Sunday, March 05, 2023

The Winter That Wasn’t!

The summer of 1816 wasn’t!

The summer of 1816 was not like any summer people could remember. Snow fell in New England. Gloomy, cold rains fell throughout Europe. It was cold and stormy and dark - not at all like typical summer weather. Consequently, 1816 became known in Europe and North America as “The Year Without a Summer.”

It was caused by a Mount Tambora eruption in Indonesia, this year it was the winter that wasn’t.

January was ~9.7 degrees above normal at Bradley airport and I had at my house no measurable snowfall. While February was ~5 degrees above normal, We had a couple of brutal days of sub zero nights and below freezing but it quickly bounced up to the 50s in a couple of days. The local television station names storms and here on the last day of February and the last day of winter it is the first named storm of 2022/2023 season… Anthony.

This winter we never had the ground freeze, the lakes and ponds only froze for week or so and the ice was what we called "punk" ice where the top layer of ice was soft and cloudy, and one week after three days in the single digit temperatures it was back in the 60s, and the ants were out! We had our first measurable snow fall on the last weekend of the month but then it was gone, and on our very last day of winter we had our first plowable snow storm. 
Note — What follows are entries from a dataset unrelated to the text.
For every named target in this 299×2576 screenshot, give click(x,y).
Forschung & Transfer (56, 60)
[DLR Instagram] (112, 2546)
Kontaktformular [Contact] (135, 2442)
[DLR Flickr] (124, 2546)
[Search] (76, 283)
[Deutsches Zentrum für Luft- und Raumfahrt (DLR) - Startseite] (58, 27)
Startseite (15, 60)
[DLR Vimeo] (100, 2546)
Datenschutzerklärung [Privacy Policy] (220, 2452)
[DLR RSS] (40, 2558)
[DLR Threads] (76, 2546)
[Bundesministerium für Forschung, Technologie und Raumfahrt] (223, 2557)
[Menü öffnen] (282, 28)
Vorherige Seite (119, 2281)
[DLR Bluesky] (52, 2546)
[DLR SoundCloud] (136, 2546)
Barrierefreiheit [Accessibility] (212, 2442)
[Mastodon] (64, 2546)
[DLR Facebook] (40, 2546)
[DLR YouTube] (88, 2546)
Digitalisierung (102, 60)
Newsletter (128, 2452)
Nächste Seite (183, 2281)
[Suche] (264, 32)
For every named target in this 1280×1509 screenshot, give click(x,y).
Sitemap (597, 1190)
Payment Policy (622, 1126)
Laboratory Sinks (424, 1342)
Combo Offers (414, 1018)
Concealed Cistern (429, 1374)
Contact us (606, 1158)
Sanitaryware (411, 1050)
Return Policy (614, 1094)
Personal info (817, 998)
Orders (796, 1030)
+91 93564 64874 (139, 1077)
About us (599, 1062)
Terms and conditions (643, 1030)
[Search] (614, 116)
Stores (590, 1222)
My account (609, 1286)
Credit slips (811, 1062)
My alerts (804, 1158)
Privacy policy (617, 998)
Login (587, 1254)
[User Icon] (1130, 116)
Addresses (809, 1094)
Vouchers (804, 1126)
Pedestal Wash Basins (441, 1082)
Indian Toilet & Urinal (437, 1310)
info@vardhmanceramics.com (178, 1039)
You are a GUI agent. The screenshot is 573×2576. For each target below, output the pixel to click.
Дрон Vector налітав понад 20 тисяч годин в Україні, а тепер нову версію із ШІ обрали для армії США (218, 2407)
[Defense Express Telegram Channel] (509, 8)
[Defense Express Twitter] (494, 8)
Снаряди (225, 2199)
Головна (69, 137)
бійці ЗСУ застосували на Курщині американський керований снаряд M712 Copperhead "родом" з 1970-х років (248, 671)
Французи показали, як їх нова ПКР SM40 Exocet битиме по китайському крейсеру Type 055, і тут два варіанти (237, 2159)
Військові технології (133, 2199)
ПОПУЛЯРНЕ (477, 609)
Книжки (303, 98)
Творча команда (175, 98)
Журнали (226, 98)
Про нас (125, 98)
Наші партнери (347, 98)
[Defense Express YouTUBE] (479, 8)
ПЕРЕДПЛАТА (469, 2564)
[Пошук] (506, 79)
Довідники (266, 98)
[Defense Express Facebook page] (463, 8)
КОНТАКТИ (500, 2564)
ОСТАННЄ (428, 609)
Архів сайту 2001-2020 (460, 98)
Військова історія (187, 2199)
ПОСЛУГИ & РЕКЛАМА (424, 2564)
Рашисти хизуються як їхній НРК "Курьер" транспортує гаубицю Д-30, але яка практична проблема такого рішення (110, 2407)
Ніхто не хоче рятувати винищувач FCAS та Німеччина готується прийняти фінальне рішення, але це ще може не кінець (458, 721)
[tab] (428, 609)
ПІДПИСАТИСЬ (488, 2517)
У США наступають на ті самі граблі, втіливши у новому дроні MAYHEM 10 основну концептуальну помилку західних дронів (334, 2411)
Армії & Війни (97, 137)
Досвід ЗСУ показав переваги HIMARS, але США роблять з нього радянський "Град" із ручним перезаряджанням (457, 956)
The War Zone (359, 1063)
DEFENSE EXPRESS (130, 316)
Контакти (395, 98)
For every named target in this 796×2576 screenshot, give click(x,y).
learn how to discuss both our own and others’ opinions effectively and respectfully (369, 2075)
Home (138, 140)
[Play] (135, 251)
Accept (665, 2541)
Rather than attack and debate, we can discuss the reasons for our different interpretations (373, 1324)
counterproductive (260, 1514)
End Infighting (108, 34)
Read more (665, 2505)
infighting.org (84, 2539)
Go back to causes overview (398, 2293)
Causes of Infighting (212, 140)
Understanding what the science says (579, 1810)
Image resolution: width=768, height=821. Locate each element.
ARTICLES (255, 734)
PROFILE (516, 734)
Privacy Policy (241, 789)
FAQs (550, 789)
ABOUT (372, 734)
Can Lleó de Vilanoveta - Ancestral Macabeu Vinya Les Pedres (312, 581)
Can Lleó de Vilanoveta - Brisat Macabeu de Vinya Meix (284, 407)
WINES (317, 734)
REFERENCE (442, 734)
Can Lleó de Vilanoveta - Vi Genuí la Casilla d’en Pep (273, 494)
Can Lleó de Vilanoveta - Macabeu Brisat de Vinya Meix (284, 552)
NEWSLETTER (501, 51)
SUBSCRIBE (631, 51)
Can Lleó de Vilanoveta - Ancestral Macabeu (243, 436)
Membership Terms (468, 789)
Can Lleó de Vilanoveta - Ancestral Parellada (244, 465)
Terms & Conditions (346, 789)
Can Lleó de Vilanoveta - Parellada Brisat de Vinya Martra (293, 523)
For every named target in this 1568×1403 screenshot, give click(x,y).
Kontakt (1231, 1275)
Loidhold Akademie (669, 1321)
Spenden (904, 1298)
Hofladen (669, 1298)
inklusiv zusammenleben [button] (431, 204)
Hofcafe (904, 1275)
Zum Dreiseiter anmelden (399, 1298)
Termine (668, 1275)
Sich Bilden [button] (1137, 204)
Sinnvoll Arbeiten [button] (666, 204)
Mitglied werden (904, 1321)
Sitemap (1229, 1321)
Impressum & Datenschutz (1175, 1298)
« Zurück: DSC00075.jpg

In New Hampshire and Vermont they had warning out to check the ice thickness before going out on the ice, because this year the ice is a lot thinner than normal. The maple sap is running early and they think it will be a meager harvest this year because they need below freezing temperatures at night and warm day to keep the sap flowing.

The good news: the price of natural gas and heating went out of sight but the warm weather resulted in homes needing less energy to keep them warm. The state and towns saved money on highway plowing and fixing potholes.

The bad news: snow plow drivers didn’t make any money. The guy who does my driveway only plowed it once. The warm weather allows invasive insects and plants to come north, the tick and mosquitoes population will explode over the summer. The ground water didn’t get replenished, all the rain just runs off and doesn’t sink into the ground. The orchards are worrying that the fruit trees will bud too early and be killed by a late frost.

While it wasn't a tropical paradise you didn't have to navigate snowy roads and sidewalks. I only wore my winter parka a couple of times and wore a car coat. I read one article that compared the our Connecticut weather to what Washington DC usually has for a normal winter.


What will the spring and summer bring?

Will we be roasting? Or a cool summer to balance out the high temperature this winter?

Will the drought stay busted or we have a wet spring and summer?